▸ **Records drawn from a dataset**:
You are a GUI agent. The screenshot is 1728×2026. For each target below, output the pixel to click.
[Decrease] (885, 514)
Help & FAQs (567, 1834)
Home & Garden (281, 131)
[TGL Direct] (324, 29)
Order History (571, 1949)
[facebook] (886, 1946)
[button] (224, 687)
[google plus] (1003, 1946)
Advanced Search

▸ **Exercise description**: The records above must be written out again exactly.

▸ **Task output**:
You are a GUI agent. The screenshot is 1728×2026. For each target below, output the pixel to click.
[Decrease] (885, 514)
Help & FAQs (567, 1834)
Home & Garden (281, 131)
[TGL Direct] (324, 29)
Order History (571, 1949)
[facebook] (886, 1946)
[button] (224, 687)
[google plus] (1003, 1946)
Advanced Search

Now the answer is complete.